User data encryption promotion

Promotion Steps:

Promotion of encryption service
- Choose values for following fields
  - master-password: choose any string of any length (can contain alphanumerics and special characters)
  - master-salt: choose any string of length 8 (can contain alphanumerics and special characters)
  - master-initialvector: choose any string of length 12 (can contain alphanumerics and special characters)
  - Ask Devops to generate keys for above selected values,
  - In environment secrets.yml file, add “egov-enc-service” subsection under “secrets” section and provide values for above three fields. For ex:- for Dev environment https://github.com/egovernments/eGov-infraOps/blob/master/helm/environments/dev-secrets.yaml#L29 (Ask Devops to do it)
- add field “state-level-tenant-id“ under “egov-enc-service:” section for state level tenantId in environment yml. ex:- https://github.com/egovernments/eGov-infraOps/blob/master/helm/environments/qa.yaml#L525
- Promote egov-enc-service:4-master-f47bff2
- Make sure “egov-enc-service“ entry is present in “egov-service-host” in environment yml ,ex:- for dev https://github.com/egovernments/eGov-infraOps/blob/master/helm/environments/dev.yaml#L65 . If not, make changes and build and deploy zuul from master branch.
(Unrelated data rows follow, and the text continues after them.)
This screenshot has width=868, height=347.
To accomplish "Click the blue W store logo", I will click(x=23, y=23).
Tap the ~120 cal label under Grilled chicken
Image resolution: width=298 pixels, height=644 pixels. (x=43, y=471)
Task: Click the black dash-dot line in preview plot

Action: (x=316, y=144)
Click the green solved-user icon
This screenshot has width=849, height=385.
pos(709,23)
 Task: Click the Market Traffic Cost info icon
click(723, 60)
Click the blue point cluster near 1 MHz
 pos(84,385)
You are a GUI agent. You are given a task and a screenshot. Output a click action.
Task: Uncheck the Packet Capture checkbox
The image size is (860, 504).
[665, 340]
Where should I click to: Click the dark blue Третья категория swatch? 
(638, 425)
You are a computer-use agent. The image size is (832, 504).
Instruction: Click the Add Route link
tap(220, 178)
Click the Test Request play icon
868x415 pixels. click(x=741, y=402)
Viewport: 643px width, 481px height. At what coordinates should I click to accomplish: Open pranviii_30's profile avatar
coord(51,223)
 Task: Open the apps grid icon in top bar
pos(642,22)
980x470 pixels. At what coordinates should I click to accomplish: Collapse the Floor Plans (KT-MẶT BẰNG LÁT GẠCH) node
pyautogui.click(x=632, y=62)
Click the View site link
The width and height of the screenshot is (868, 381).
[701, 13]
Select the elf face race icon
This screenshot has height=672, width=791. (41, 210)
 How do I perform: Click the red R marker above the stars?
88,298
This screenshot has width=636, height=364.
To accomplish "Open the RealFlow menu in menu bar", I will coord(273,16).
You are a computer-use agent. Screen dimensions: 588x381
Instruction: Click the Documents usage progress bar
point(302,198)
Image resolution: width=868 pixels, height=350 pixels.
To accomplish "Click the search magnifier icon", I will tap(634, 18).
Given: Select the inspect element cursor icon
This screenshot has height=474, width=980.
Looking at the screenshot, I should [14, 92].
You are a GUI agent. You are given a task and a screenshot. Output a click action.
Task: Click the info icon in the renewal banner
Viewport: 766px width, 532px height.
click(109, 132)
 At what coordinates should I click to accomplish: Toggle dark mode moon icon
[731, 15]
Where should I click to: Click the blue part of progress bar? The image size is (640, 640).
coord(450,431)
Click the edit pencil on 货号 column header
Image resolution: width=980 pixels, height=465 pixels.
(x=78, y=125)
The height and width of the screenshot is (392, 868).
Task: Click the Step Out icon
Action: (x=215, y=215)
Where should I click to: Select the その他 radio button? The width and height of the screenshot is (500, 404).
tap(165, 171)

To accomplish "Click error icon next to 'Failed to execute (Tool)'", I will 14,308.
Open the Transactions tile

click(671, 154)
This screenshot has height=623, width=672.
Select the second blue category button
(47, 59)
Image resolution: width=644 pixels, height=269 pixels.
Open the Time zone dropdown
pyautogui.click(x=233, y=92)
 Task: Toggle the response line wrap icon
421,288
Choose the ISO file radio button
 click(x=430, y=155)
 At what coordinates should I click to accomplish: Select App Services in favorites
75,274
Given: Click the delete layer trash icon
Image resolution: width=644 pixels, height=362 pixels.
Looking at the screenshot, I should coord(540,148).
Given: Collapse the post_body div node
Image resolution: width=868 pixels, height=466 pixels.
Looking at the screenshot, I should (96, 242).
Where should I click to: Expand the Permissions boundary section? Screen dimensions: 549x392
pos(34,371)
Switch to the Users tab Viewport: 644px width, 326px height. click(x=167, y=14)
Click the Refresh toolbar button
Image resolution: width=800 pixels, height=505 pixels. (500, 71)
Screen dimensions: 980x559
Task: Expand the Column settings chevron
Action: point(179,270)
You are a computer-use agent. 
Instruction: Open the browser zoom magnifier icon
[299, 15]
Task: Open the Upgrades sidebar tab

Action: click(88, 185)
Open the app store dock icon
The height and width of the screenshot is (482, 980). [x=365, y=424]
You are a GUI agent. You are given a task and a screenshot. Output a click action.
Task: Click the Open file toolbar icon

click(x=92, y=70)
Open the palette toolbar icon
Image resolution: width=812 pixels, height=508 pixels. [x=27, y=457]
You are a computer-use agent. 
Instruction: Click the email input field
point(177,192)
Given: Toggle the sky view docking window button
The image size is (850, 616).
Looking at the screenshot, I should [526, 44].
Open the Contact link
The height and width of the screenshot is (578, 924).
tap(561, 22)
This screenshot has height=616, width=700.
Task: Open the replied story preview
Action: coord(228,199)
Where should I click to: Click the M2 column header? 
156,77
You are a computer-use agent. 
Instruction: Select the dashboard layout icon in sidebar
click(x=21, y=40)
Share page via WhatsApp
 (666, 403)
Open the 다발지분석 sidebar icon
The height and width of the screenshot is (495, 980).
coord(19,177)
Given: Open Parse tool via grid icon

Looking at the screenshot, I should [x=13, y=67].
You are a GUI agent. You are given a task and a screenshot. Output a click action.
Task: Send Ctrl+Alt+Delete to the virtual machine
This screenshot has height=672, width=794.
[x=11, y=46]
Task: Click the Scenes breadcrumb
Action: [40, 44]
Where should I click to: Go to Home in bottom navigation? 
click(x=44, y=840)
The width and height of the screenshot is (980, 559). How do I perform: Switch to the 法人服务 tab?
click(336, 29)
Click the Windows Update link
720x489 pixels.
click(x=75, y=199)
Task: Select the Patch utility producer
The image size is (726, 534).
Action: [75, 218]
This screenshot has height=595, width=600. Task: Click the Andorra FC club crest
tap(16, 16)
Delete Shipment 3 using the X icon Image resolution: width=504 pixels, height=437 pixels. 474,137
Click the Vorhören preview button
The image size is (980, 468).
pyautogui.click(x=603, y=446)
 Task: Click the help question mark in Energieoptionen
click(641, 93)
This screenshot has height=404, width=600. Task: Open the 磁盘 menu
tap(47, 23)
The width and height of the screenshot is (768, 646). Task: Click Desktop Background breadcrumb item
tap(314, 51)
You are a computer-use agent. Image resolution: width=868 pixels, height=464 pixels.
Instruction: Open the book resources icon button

Data migration steps (migration script and config in attachment):-
- Provide DB details in following environment variables
  - DB_PASSWORD
  - DB_HOST
  - DB_PORT
  - DB_USERNAME
  - DB_NAME'
- Backup old tables
  - create table eg_user_backup_plaintext as (select * from eg_user);
  - create table eg_user_address_backup_plaintext as (select * from eg_user_address);
- Delete foreign key referenced on ‘eg_user’ from ‘eg_userrole_v1’ temporarily until the data is transformed
  - ALTER TABLE eg_userrole_v1 DROP CONSTRAINT fk_user_role_v1;
- Deploy user service build with encryption to run flyway migration (egov-user:11-user_changes_MT-800f319)
- Clean tables of all plain text data
  - delete from eg_user_address;
  - delete from eg_user;
- run migration
  - Script python package dependencies
    - import psycopg2
    - import sys
    - import json
    - import requests
    - import configparser
    - import logging
    - import os
  - Commands to run for migration
    - python3 user_migration.py config_user_encryption.txt
    - python3 user_migration.py config_address_encryption.txt
- Restore earlier deleted foreign key constraint
  - ALTER TABLE eg_userrole_v1 ADD CONSTRAINT fk_user_role_v1 FOREIGN KEY (user_id, user_tenantid) REFERENCES eg_user(id, tenantid) MATCH SIMPLE ON UPDATE NO ACTION ON DELETE NO ACTION;
Service Builds:-
- User service:- egov-user:11-user_changes_MT-800f319
  - Set environment variable “DECRYPTION_ABAC_ENABLED” to false
- User service copy for chatbot:- egov-user-chatbot:4-user_changes_MT-621fe60

Note: Promote only if whatsapp chatbot is already running in the system, it uses another copy of user service named “egov-user-chatbot“. Not needed if whatsapp- chatbot is not in the system.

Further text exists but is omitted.